Rat model. After anesthesia, 125- to 150-g, male Sprague-Dawley rats (Charles River, MA) were given a tail vein injection of STZ (125 mg/kg prepared fresh in 0.1 M citrate buffer, pH 4.0) and pair fed a 23% protein diet with vehicle-injected, control rats, as described elsewhere (22). Rats were housed in individual cages for the duration of the experiment and studied 3 days (~72 h) after STZ injection. The only exception was when we investigated how rapidly insulin would reverse muscle proteolysis (see below). Urine was collected during the 24-h period immediately before the experiments to measure corticosterone excretion to assess glucocorticoid production. We used this method because handling rats to obtain blood levels can acutely change the blood corticosterone level, and the daily excretion rate yields an estimate of the integrated, steady-state production rate (4, 13, 17).

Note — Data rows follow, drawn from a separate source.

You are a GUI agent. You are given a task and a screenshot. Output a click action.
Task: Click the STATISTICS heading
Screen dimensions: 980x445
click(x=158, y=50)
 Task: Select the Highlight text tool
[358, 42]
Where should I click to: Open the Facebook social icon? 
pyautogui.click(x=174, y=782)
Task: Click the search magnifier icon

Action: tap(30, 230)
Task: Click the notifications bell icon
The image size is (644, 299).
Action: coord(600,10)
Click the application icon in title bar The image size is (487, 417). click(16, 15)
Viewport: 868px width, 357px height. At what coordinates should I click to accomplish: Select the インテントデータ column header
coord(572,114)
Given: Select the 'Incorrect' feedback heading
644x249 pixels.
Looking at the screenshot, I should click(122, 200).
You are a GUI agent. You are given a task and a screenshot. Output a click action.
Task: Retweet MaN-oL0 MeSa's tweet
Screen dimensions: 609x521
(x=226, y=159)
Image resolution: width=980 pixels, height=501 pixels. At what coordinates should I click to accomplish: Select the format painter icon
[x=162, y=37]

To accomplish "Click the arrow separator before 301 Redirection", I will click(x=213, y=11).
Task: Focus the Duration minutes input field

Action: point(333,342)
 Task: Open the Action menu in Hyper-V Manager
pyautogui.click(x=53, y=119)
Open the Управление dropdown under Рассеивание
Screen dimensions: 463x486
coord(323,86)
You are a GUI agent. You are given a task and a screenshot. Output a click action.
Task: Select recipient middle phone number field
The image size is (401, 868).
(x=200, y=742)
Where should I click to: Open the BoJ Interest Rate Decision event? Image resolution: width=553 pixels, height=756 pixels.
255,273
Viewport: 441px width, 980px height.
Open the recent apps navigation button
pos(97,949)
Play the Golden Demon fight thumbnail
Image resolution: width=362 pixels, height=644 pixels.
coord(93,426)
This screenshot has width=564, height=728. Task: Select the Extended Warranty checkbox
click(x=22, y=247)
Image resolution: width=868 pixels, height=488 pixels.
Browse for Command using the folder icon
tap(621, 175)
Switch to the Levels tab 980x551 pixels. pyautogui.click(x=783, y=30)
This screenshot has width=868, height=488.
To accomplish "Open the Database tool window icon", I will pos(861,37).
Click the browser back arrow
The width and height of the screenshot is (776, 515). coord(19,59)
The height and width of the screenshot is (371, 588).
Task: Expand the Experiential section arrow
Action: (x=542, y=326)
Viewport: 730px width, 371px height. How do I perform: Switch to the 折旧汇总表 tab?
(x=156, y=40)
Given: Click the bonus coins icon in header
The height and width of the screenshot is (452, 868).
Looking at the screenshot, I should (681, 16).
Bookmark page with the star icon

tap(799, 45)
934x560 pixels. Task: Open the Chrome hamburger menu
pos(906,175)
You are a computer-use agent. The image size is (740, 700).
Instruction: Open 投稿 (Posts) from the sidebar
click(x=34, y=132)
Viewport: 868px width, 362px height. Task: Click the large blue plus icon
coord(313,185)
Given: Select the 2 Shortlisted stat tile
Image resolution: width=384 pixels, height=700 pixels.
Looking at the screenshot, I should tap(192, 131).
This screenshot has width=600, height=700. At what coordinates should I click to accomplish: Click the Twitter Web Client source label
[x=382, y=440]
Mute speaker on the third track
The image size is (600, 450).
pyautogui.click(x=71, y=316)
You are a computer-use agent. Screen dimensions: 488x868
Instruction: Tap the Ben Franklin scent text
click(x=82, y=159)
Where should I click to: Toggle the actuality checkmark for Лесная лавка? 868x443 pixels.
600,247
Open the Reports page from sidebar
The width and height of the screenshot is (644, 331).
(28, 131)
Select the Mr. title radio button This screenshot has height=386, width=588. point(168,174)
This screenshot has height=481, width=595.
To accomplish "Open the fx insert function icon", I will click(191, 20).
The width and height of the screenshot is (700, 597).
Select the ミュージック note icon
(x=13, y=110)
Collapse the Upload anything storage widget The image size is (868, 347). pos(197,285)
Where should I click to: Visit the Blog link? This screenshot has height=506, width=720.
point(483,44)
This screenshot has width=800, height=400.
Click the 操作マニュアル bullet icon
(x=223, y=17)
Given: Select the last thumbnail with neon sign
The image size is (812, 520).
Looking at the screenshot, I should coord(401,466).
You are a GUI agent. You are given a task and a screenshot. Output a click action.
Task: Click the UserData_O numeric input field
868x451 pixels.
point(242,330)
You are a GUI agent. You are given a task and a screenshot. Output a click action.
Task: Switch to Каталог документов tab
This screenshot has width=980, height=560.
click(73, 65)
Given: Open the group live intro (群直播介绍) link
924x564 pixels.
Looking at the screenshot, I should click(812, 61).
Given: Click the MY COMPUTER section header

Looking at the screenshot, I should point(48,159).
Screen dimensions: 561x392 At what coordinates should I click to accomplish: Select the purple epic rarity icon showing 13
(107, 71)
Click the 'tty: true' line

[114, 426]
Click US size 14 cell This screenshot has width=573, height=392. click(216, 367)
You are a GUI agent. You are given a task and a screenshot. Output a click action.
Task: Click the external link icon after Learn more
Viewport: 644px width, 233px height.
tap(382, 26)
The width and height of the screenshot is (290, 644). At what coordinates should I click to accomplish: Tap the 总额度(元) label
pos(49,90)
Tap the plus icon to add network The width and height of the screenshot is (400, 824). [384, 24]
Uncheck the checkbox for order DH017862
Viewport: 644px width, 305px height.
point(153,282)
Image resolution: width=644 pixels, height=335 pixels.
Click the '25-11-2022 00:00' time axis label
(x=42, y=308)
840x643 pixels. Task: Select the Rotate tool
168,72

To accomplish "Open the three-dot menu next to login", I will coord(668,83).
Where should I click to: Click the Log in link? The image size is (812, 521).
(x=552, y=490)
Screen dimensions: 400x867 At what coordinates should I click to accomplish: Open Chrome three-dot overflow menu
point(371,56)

To examine the influence of acidosis on muscle protein degradation, control and STZ-treated rats were given a solution of NaHCO3 by gavage, as described previously (24); other STZ-treated rats were given an equivalent amount of sodium as NaCl throughout the experiment. Pair-fed control rats were given NaHCO3 in a manner identical to STZ-treated rats. To determine the role of glucocorticoids in the proteolytic response in muscle, 75-g rats underwent bilateral adrenalectomy (ADX) and were given 0.077 M NaCl to drink. After a 10-day recovery period, ADX rats were injected with STZ (125 mg/kg body wt) in the morning and were given the 23% protein diet and 10% glucose-0.077 M NaCl to drink ad libitum for 24 h. Subsequently, they were given 0.077 M NaCl to drink ad libitum. Another group of ADX-STZ rats was given dexamethasone (2 µg · 100 g body wt
1 · day1
sc) in two equal injections starting on the day of STZ injection. Control ADX rats were treated in a similar fashion, except they did not
receive STZ. ADX-control and ADX-STZ rats were pair fed to ADX-STZ rats
receiving dexamethasone and studied 3 days (~72 h) after STZ injection.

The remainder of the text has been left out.